# EntandoKeycloakServer Custom Resource Definition
The EntandoKeycloakServer CRD instructs the Entando Operator to deploy the Keycloak Community OIDC provider, or its equivalent commercial product, Red Hat SSO. Once a Keycloak server has been deployed, subsequent EntandoApp and EntandoPlugin deployments can use it as an OIDC provider. The Entando Operator will automatically create OIDC clients for these deployments in the Keycloak server. If you already have a Keycloak instance that you want to use, skip this custom resource and use the keycloak-admin-secret as specified in the Connect to External Keycloak tutorial.
# Example EntandoKeycloakServer Definition
kind: "EntandoKeycloakServer"
apiVersion: "entando.org/v1alpha1"
metadata:
name: "test-keycloak"
namespace: "keycloak-namespace"
spec:
imageName: "entando/entando-keycloak"
dbms: "postgresql"
ingressHostName: "test-keycloak.192.168.1.1.nip.io"
entandoImageVersion: "7.0.0"
tlsEnabled: false
replicas: 1
# Specifications
| Spec Name | Description |
|---|---|
spec.adminSecretName | The name of an Opaque Secret that contains the 'username' and 'password' keys, giving the operator admin access to a Keycloak server. This is used when the provisioning strategy is UseExternal. |
spec.customImage | Name used to provide a custom image. |
spec.dbms | MySQL, PostgreSQL, or embedded (default). |
spec.environmentVariables | A map of environment variables to pass to the Keycloak Docker image. |
spec.frontEndUrl | The URL used to access Keycloak from web applications.
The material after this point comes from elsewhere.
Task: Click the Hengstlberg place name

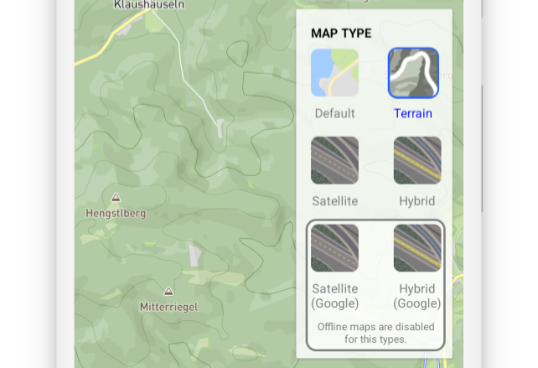Action: 116,213
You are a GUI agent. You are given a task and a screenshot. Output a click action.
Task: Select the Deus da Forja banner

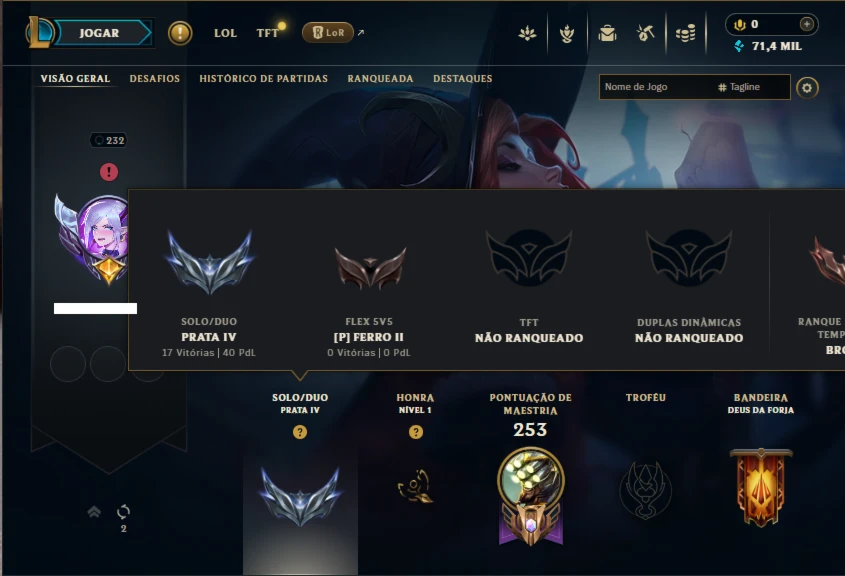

If the UseExternal provisioning strategy has been selected, this should be the base URL of the external SSO service you would like to connect to. |
spec.ingressHostName | The hostname of the Kubernetes ingress to be created for Keycloak. |
spec.replicas | The number of replicas to be made available to the deployment of this Keycloak server. |
spec.resourceRequirements | The minimum and maximum resource allocations for the Keycloak server container. |
spec.serviceAccountToUse | Optional service account used to run the Keycloak pod. |
spec.standardImage | One of the standard images for Keycloak provided by Entando. The value can be either keycloak or redhat-sso. |
spec.tlsSecretName | A standard TLS Secret that is applied to the Keycloak ingress. Note that this property is optional and overrides the standard Kubernetes TLS Secret (opens new window) that will be used for the resulting ingress. This is only required if the globally configured TLS Secret (opens new window) for the operator is absent. |